_Given task_
Would you return every line of the listing below word for word, leaving the pictures out?

[Interface element listing]
------------------------
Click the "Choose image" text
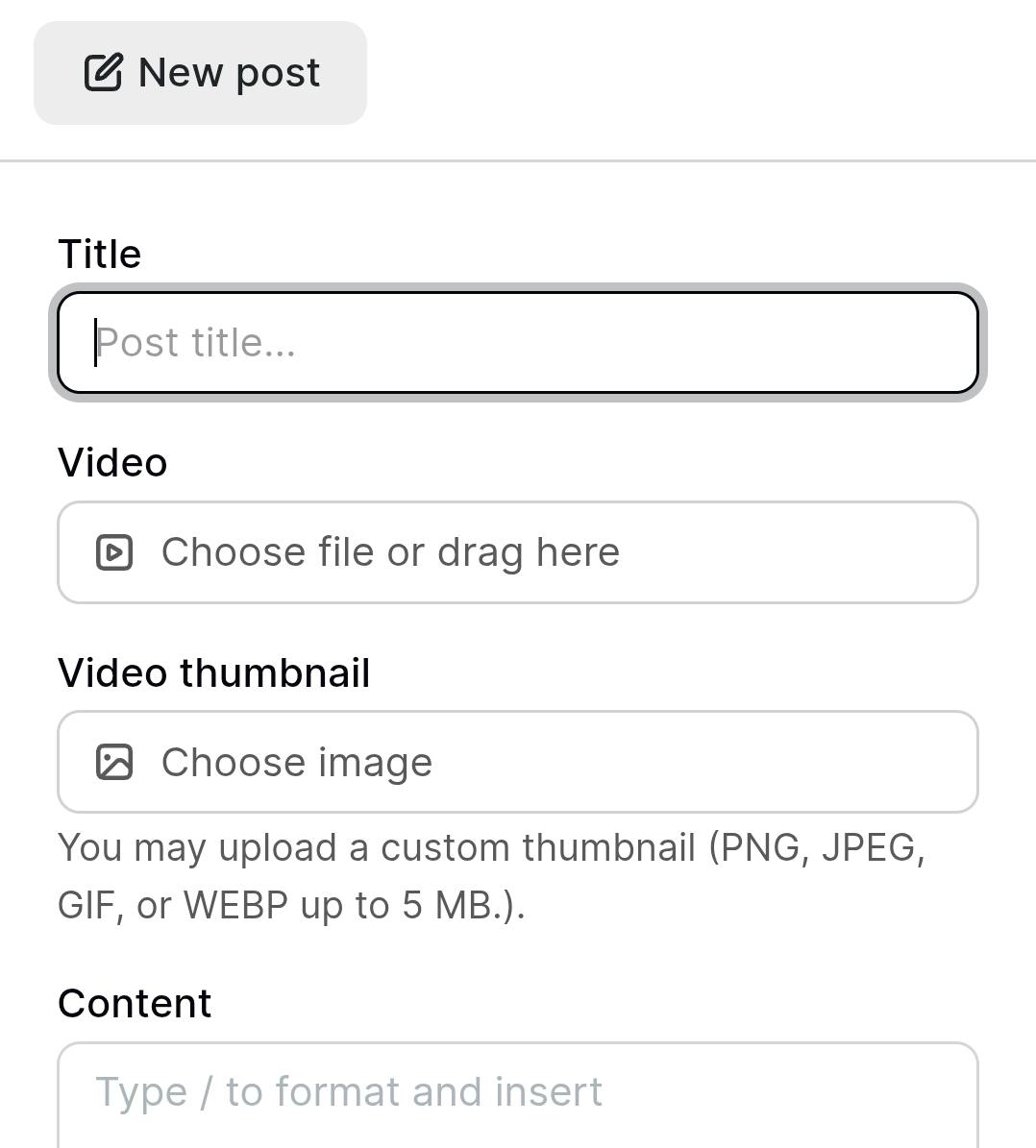 [x=297, y=763]
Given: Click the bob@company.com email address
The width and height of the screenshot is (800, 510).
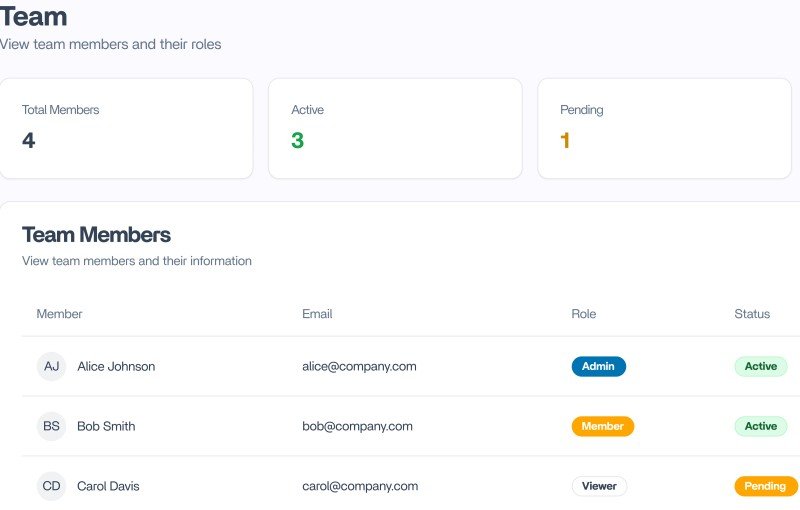Looking at the screenshot, I should [357, 426].
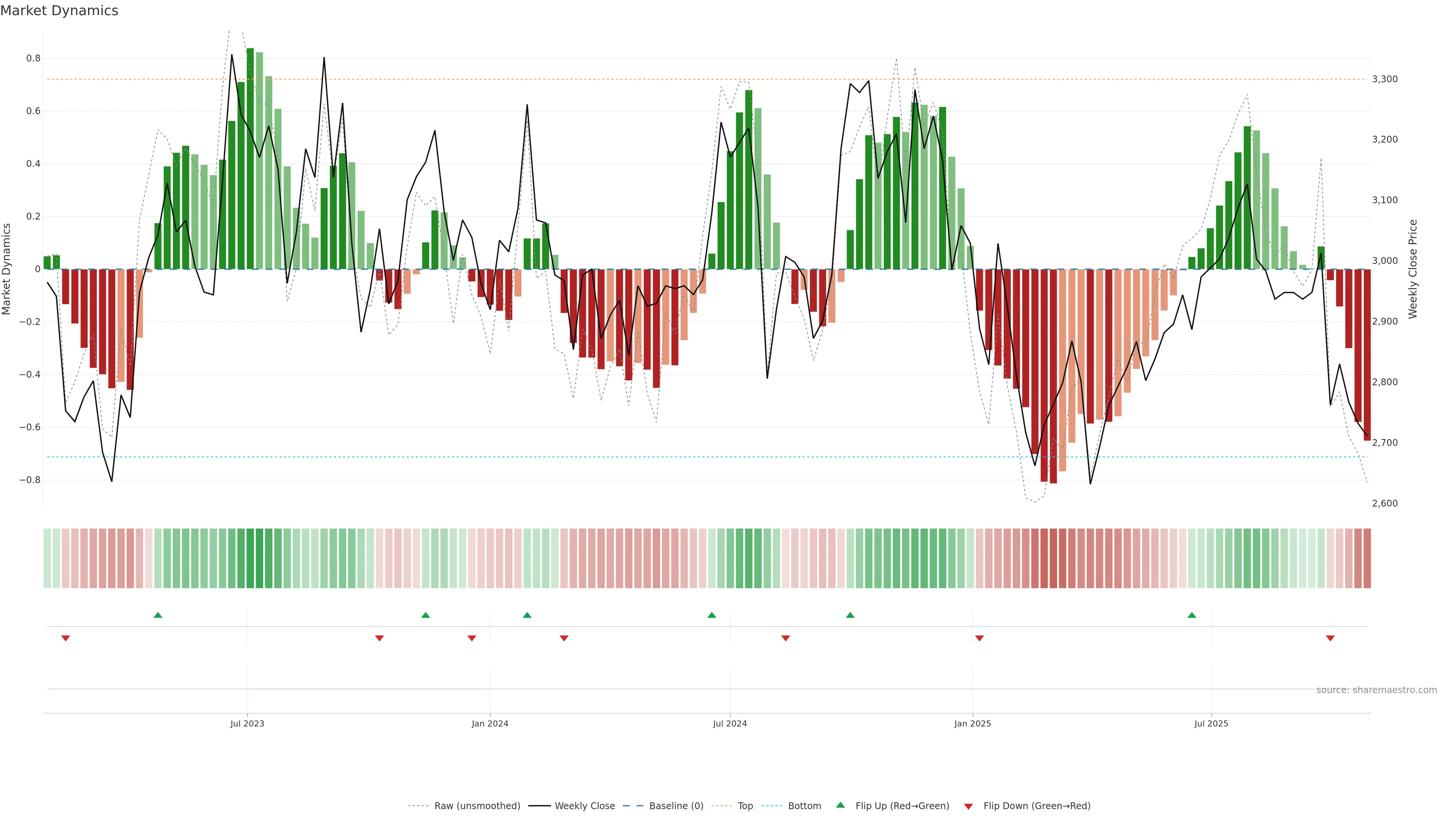Click the green flip-up marker just before Jul 2024
Viewport: 1456px width, 819px height.
712,615
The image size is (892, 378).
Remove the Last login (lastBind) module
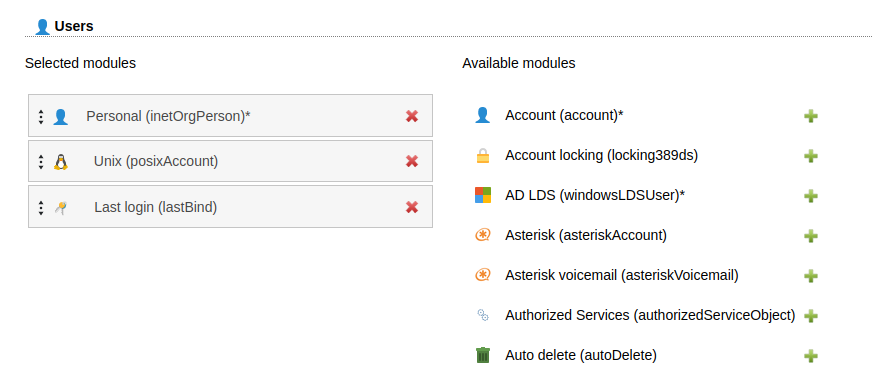[x=412, y=207]
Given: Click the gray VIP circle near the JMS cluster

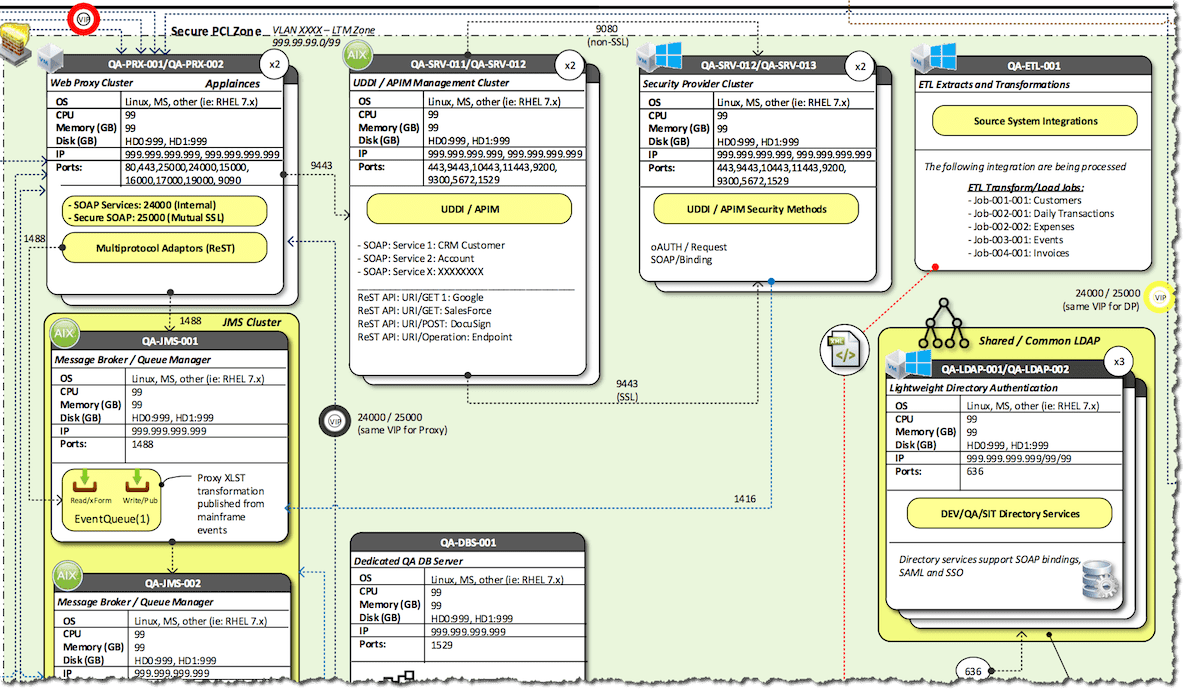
------------------------
_Task response_
Click the "Choose image" text
 [x=297, y=763]
Given: Click the bob@company.com email address
The width and height of the screenshot is (800, 510).
Looking at the screenshot, I should [357, 426].
Click the green flip-up marker just before Jul 2024
Viewport: 1456px width, 819px height.
712,615
The image size is (892, 378).
Remove the Last login (lastBind) module
[x=412, y=207]
Given: Click the gray VIP circle near the JMS cluster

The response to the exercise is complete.